Sekolah menjadi pengalaman tersendiri baginya, ia menjadi anak yang
“minder” dan “penyendiri” sehingga dia lebih punya waktu
bepikir dan merenung. Suatu gejala yang biasa terdapat pada anak-anak
di mana kondisi fisiknya lemah serta lingkungan yang tidak
menguntungkannya. Namun kemudian ia menemukan kesenangannya pada
perpustakaan pribadi kakeknya yang berjumlah ratusan buku.
Pada
tahun 1924, Sartre berhasil mencatatkan dirinya sebagai salah seorang
mahasiswa Ecole
Normale Superieure,
sebuah perguruan tinggi bergengsi di prancis. Namun mengejutkan, pada
ujian kelulusannya yang pertama (agregation) ia mendapat peringkat
terakhir di kelasnya. Selang penundaannya pada agregation kedua
mempertemukannya dengan seorang mahasiswi filsafat yang cantik,
pandai dan baik pula kepada Sartre, yaitu Simone De Beauvoir. Mereka
saling cinta dan bersahabat sampai Sartre meninggal. Keduanya tak
pernah menikah, mereka memanggil satu sama lain dengan sebutan formal
“Anda”. Mereka kerap menghabiskan waktunya bersama, menonton film
serta belajar bersama guna menghadapi ujian. Pada agregation kedua,
Sartre mendapat peringkat pertama dan simone de beauvoir menempati
peringkat kedua.
Dia
pernah ke Jerman, disanalah dia bertemu dengan Husserl. Pertemuannya
dengan Husserl memiliki tempat yang penting dalam perkembangan
pemikiran Sartre di kemudian hari. Sepulang dari jerman dia kembali
mengajar di la havre dan di Lycee pasteur.
Eksistensialisme
Jean Paul Sartre adalah aliran
eksistensialisme yang
dicetuskan dan dipublikasikan oleh Sartre. Aliran eksistesialimenya
tersebut dipengaruhi oleh tiga pemikiran pokok, yaitu Marxisme,
eksistensialisme, dan fenomenologi. Pada dasarnya, eksistensialisme
Sartre bukanlah sebuah aliran filsafat, melainkan sebuah gerakan
perlawanan terhadap filsafat tradisional. Dalam eksistensialisme,
Sartre banyak menggarap permasalahan mengenai manusia. Sartre juga
membahas tentang kebebasan menjadi seorang manusia, bahkan hasrat
manusia untuk menjadi Tuhan. Eksistensialisme menurut pemikiran
Sartre dibagi menjadi 5 bagian, yaitu :
- La NausseNausee berarti rasa ingin muntah dan mual. La Nausee sebenarnya merupakan sebuah judul roman karya Sartre. Dalam novel ini ia menggambarkan bagaimana seseorang yang dalam hidupnya secara tiba-tiba melihat sekelilingnya terasa begitu membosankan dan menimbulkan rasa mual. Ketika manusia mengalami kesadaran bahwa dirinya sendiri dan seluruh kenyataan yang ada sebagai sesuatu yang membebani, manusia akan merasa tertindas. Keadaan inilah yang akan membuat manusia merasa mual. nilah yang dimaksud Sartre sebagai nausee.

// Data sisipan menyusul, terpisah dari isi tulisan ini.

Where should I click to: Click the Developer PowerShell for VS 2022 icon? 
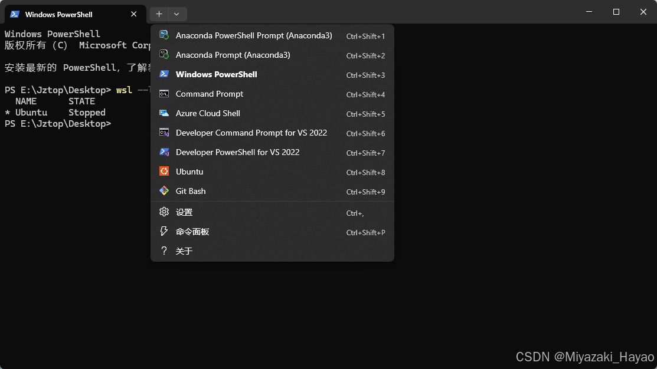click(x=164, y=152)
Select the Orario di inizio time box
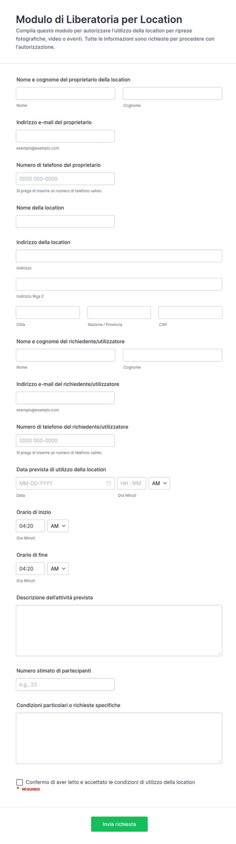 (x=30, y=526)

- L''etre-en-soiEtre jika diterjemahkan secara lurus artinya "ada" atau "sesuatu yang ada". Dalam bagian ini Sartre berbicara mengenai realitas. Realitas adalah barang-barang yang ada. Misalnya, manusia dapat mengerti mengenai bumi karena mereka menginjak bumi. Jika diterjemahkan, istilah L'Etre-en-soi berarti pengada yang tidak sadar. Pengada yang tidak sadar gelap bagi dirinya sendiri. Dia tidak dapat dianalisis atau dipikirkan, bahkan tidak mungkin mencari sebab mengapa dia ada.[ Akan tetapi, konsep pengada yang tidak sadar ini tidak bisa mengarah ke pengertian bahwa yang dimaksud di sini adalah Tuhan.
- L'etre-pour-soiL'etre-pour-soi berarti pengada yang sadar. Sartre menujuk manusia sebagai pengada yang sadar. Sadar akan sesuatu maskudnya terhubung atau berhubungan dengan sesuatu. Menurut Sartre, sadar akan sesuatu berarti meniadakan sesuatu. Tindakan manusia bersifat dinamis dan berubah-ubah. Ketika manusia sadar akan dirinya sendiri, maka dia sebenarnya sedang ada dalam peralihan, meniadakan dirinya sendiri. Disini manusia menjadi objek yang disadari sekaligus subjek yang sadar.
- La LiberteLa liberta artinya kemerdekaan. Dalam bagian ini Sartre membicarakan mengenai kemerdekaan manusia. Manusia bergerak atas kehendaknya sendiri, tidak seperti mesin yang digerakkan. Kemerdekaan menempati posisi sentral dalam diri manusia. Kemerdekaan manusia menurut Sartre adalah ketika manusia dapat menguasai dirinya secara bebas. Menurut Sartre hidup dan kemerdekaan pada dasarnya sia-sia belaka.
- L'autruiL'autrui membicarakan mengenai hubungan manusia dengan sesama manusianya. Menurut Sartre hubungan manusia dengan sesama manusianya adalah mutlak. Satre menyatakan bahwa dalam berhubungan dengan manusia lain pilihannya adalah menjadi subjek atau objek. Kemudian Sartre mengatakan bahwa dalam pergaulan konflik dan permusuhan akan muncul secara terus menerus.